▶ **Problem**: Copy out the records from the line containing "How do I perform: Click the 1.14800" through the line containing "click(995, 386)", requests included, and shift every number in the answers, coordinates and viewport sizes alike, up by 126. Leave the pictures out.

▶ **Data supplied**:

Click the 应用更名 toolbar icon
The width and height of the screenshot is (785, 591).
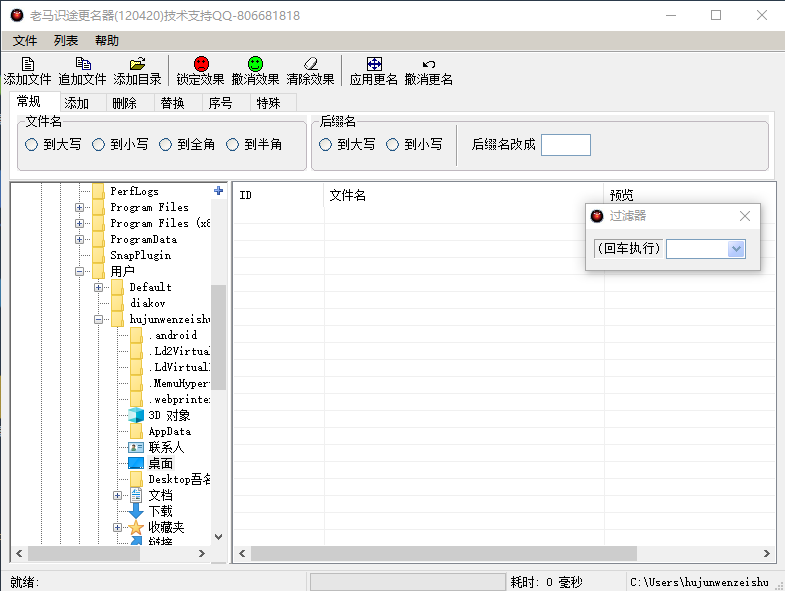tap(374, 64)
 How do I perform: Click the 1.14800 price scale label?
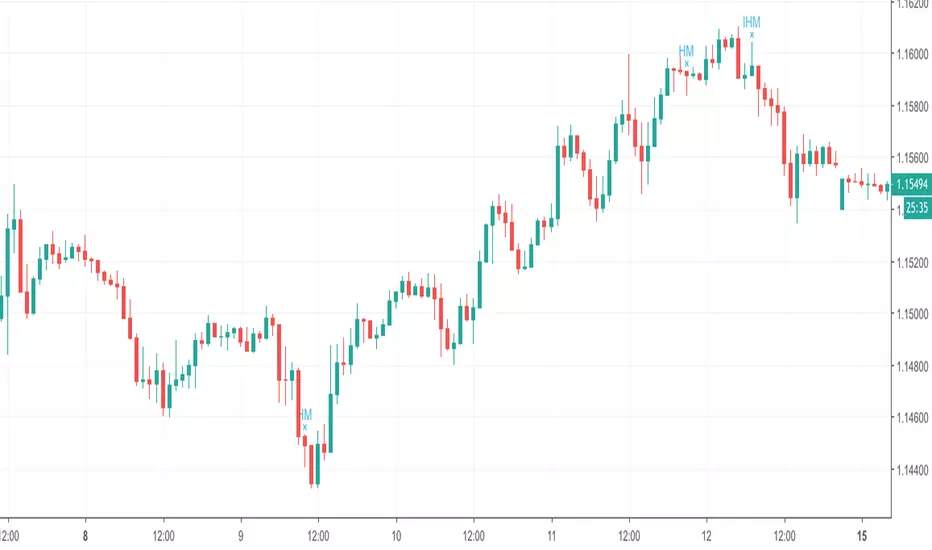click(912, 367)
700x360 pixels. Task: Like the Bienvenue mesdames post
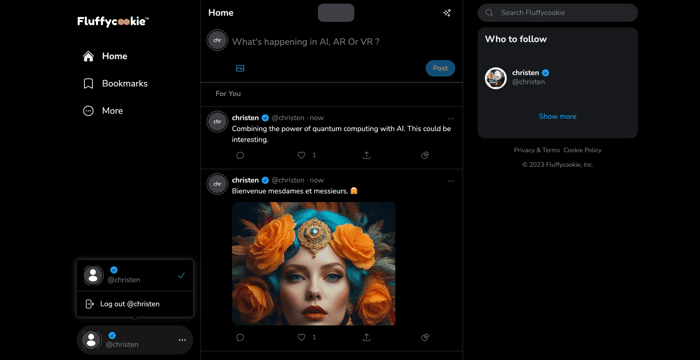[301, 337]
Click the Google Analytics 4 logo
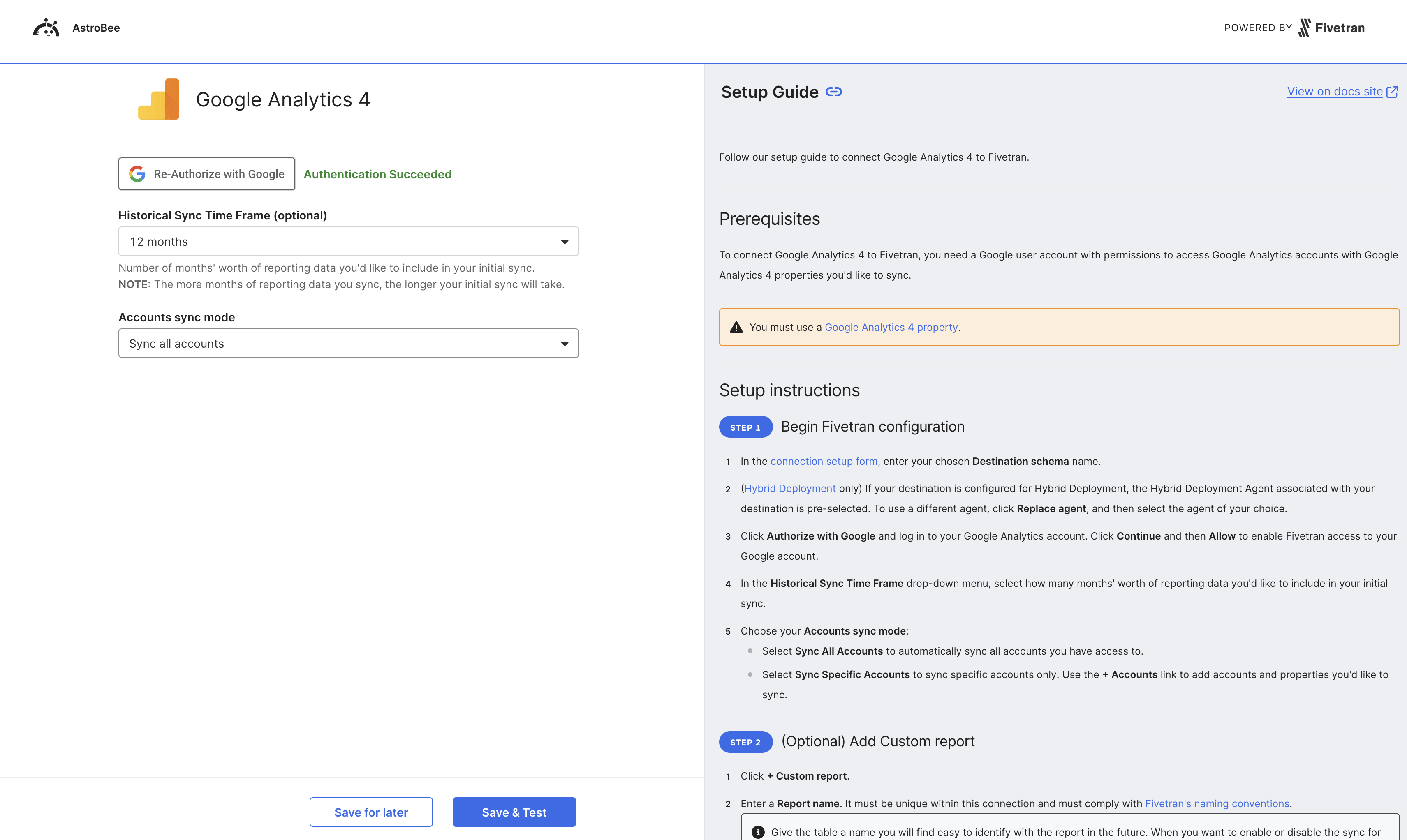Viewport: 1407px width, 840px height. click(159, 99)
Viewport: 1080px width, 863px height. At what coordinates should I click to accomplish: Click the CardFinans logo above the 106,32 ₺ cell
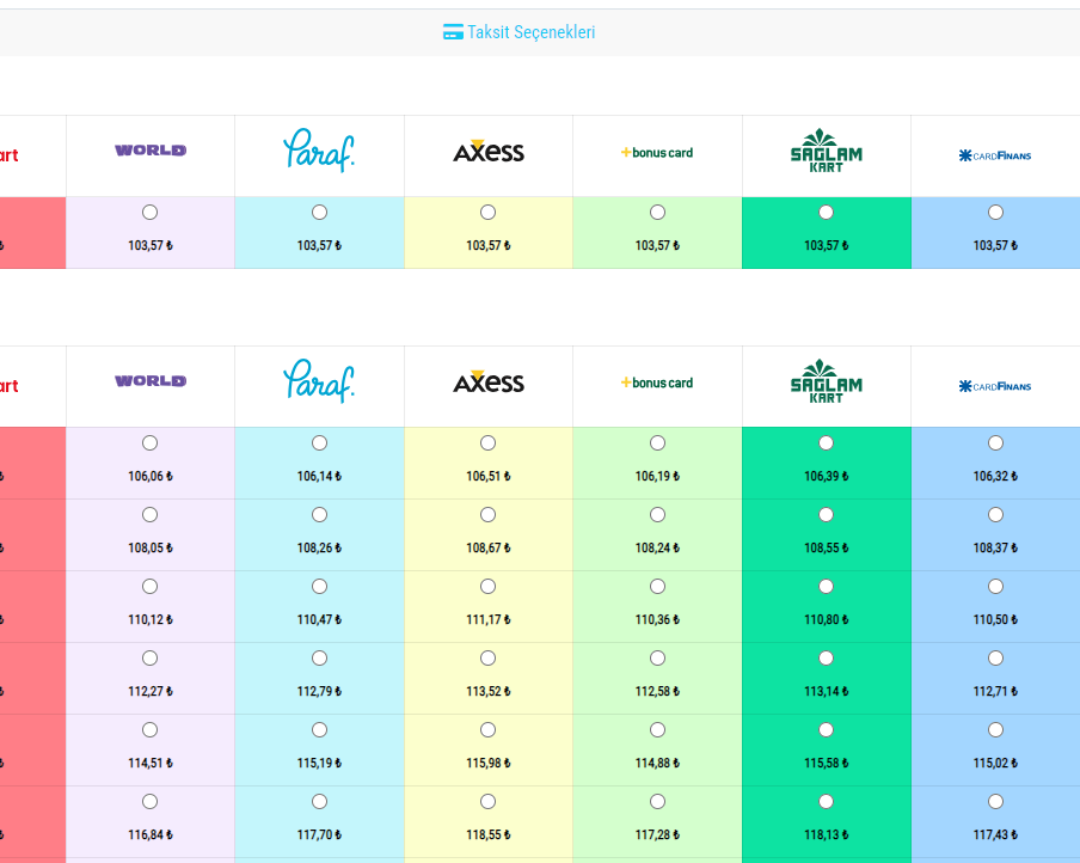click(995, 386)
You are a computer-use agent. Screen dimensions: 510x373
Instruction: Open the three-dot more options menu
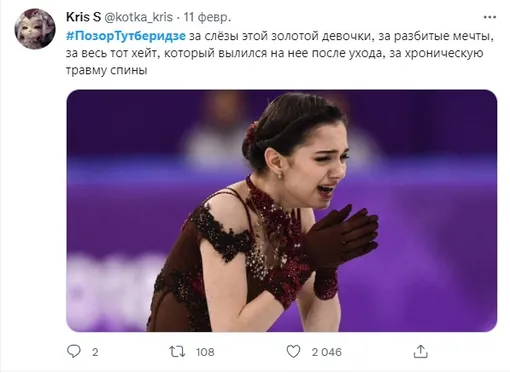pyautogui.click(x=489, y=17)
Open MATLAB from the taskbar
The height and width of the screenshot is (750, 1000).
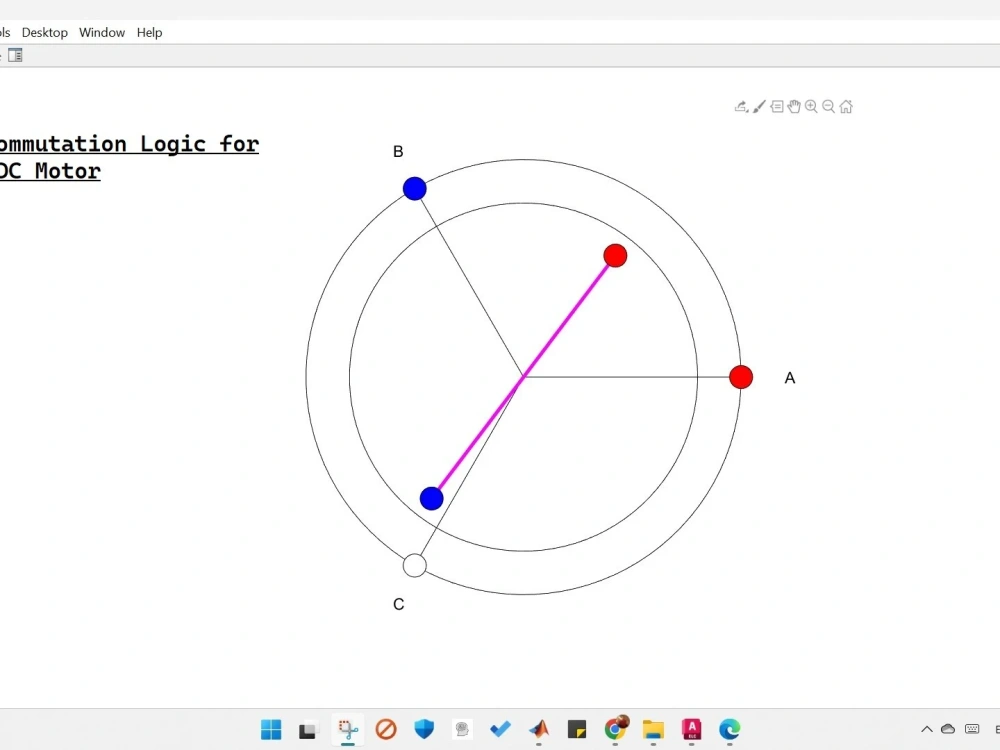[538, 730]
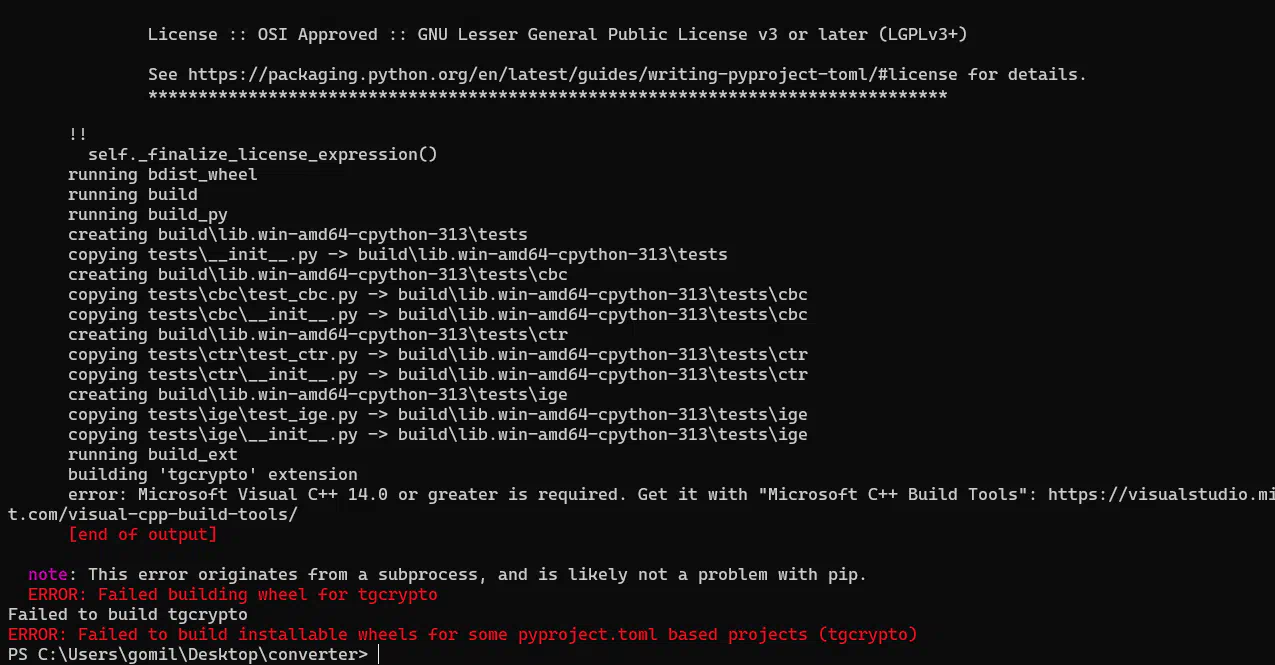Click the red "[end of output]" marker

pos(142,534)
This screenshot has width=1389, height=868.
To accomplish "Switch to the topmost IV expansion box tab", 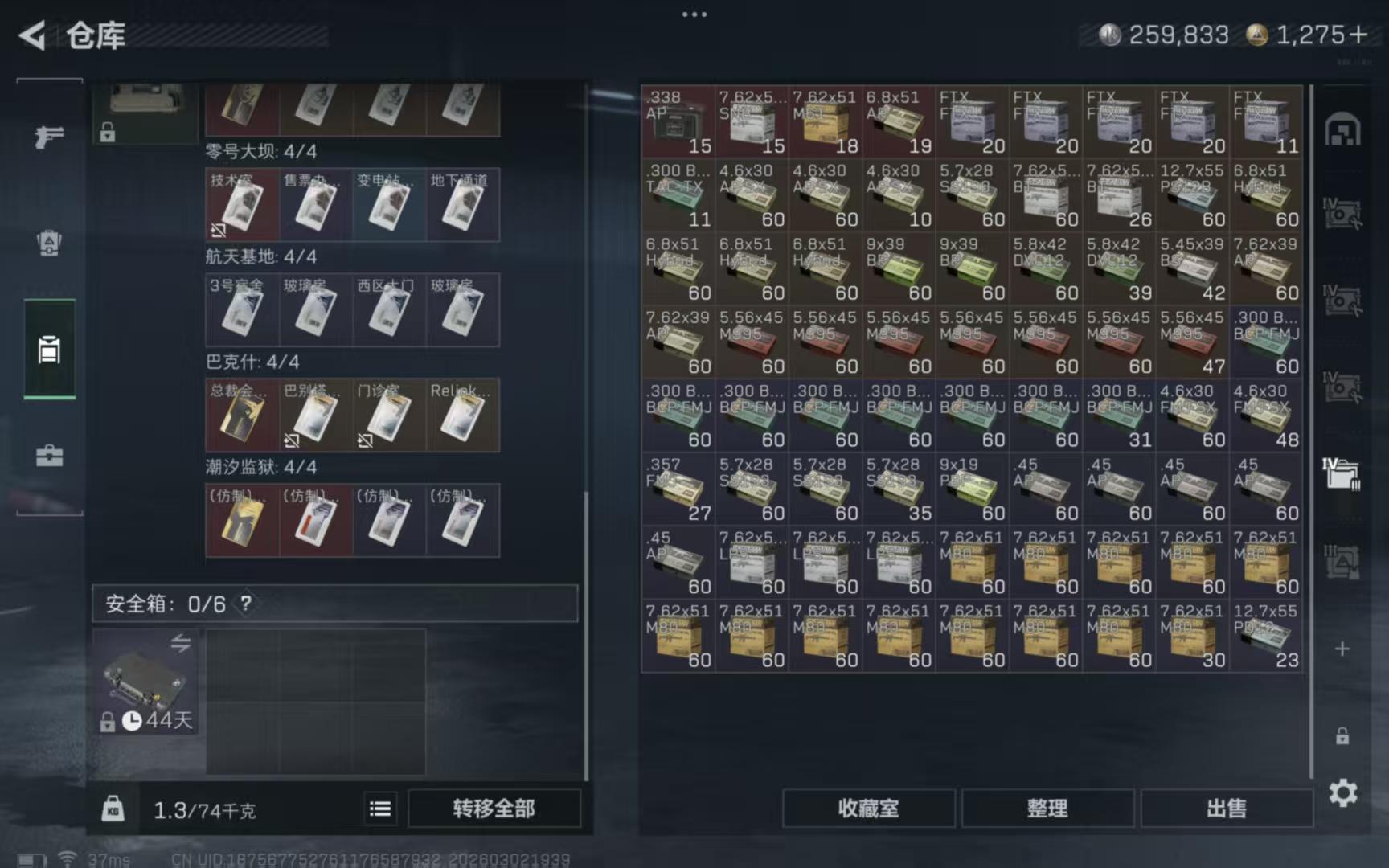I will pyautogui.click(x=1341, y=214).
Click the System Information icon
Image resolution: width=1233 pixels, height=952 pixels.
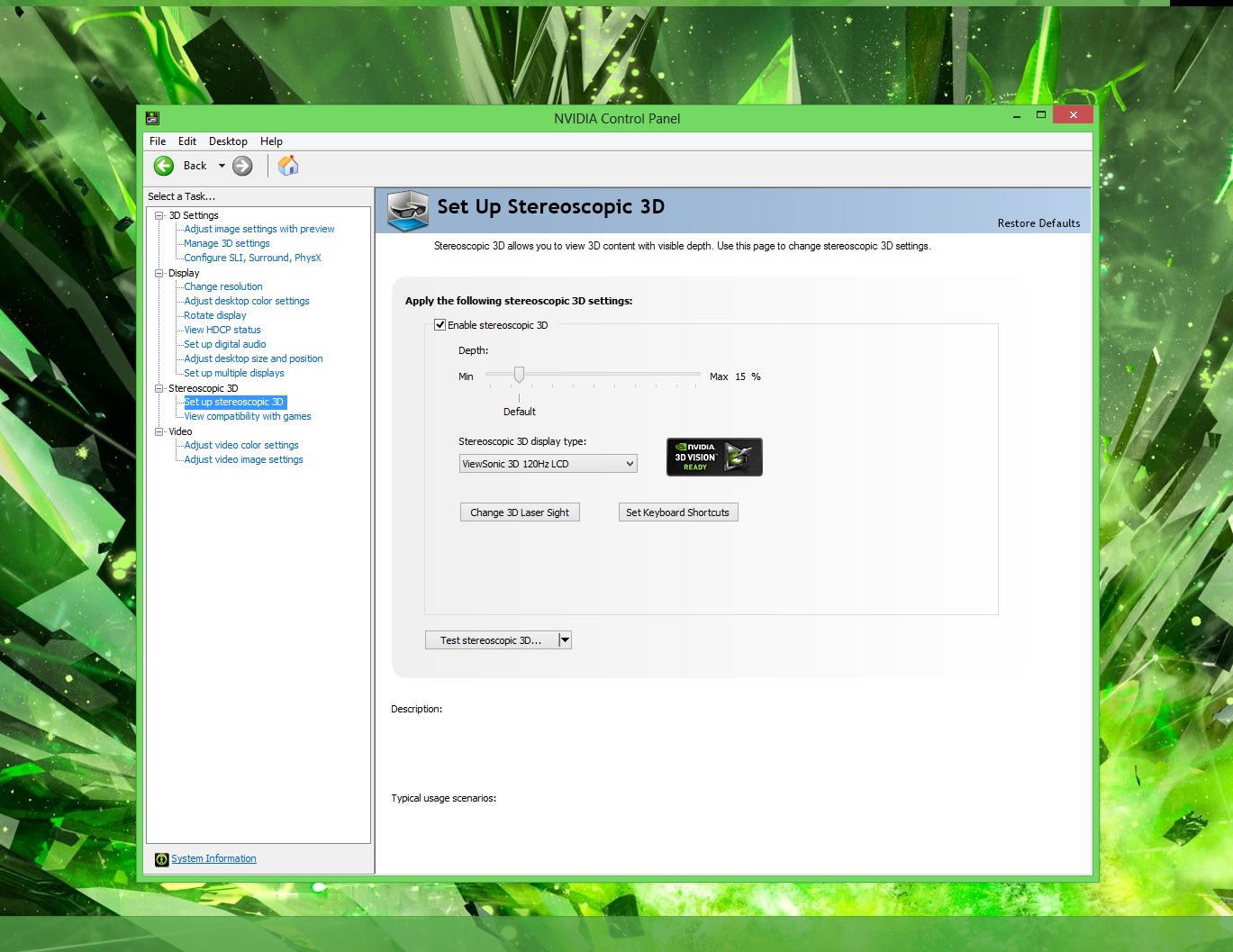(x=162, y=859)
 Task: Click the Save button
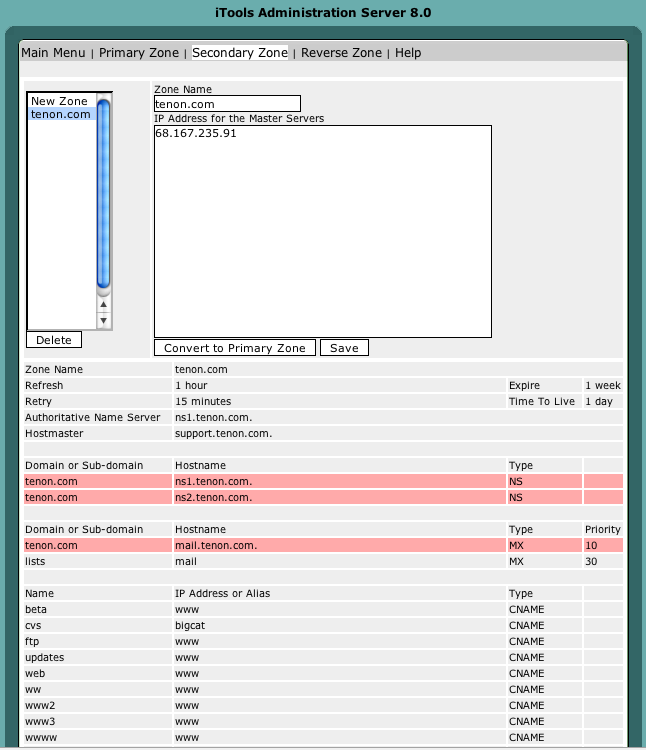coord(344,348)
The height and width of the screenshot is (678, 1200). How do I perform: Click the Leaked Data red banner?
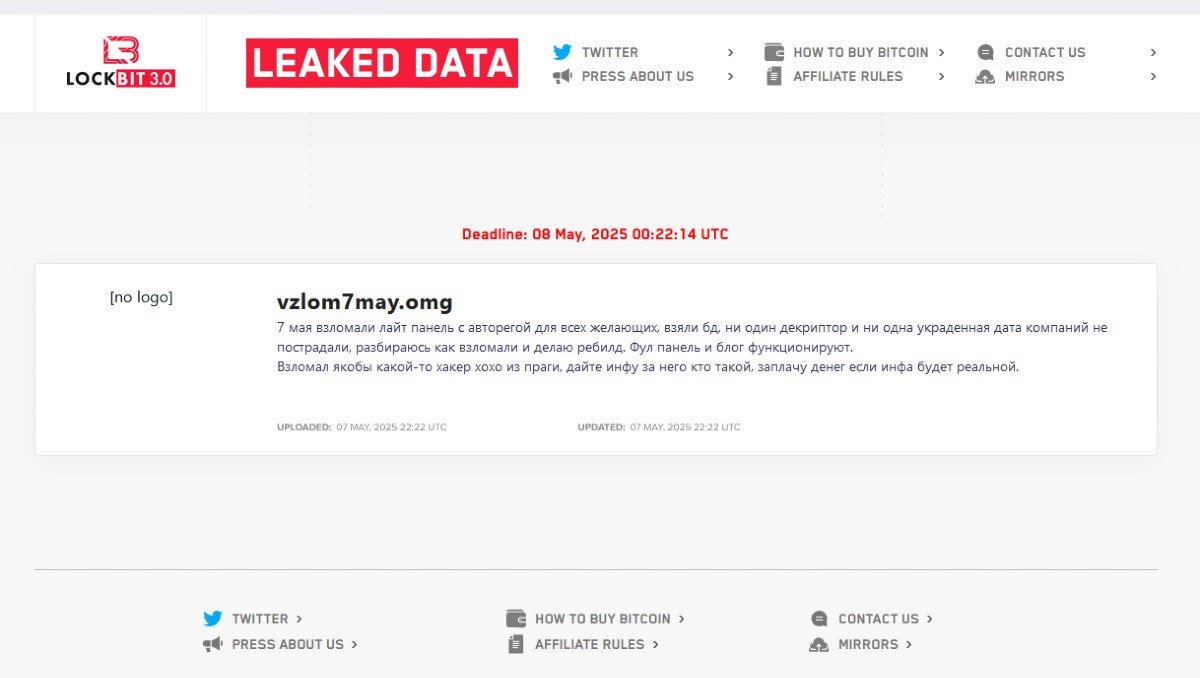coord(382,63)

▶ **Solution to the exercise**:
 How do I perform: Click the 1.14800 price scale label?
click(1038, 493)
700x360 pixels. Task: Like the Bienvenue mesdames post
[427, 463]
Click the Google Analytics 4 logo
Viewport: 1533px width, 966px height. click(285, 225)
Viewport: 1080px width, 863px height. At what coordinates should I click to accomplish: Click the CardFinans logo above the 106,32 ₺ cell
click(1121, 512)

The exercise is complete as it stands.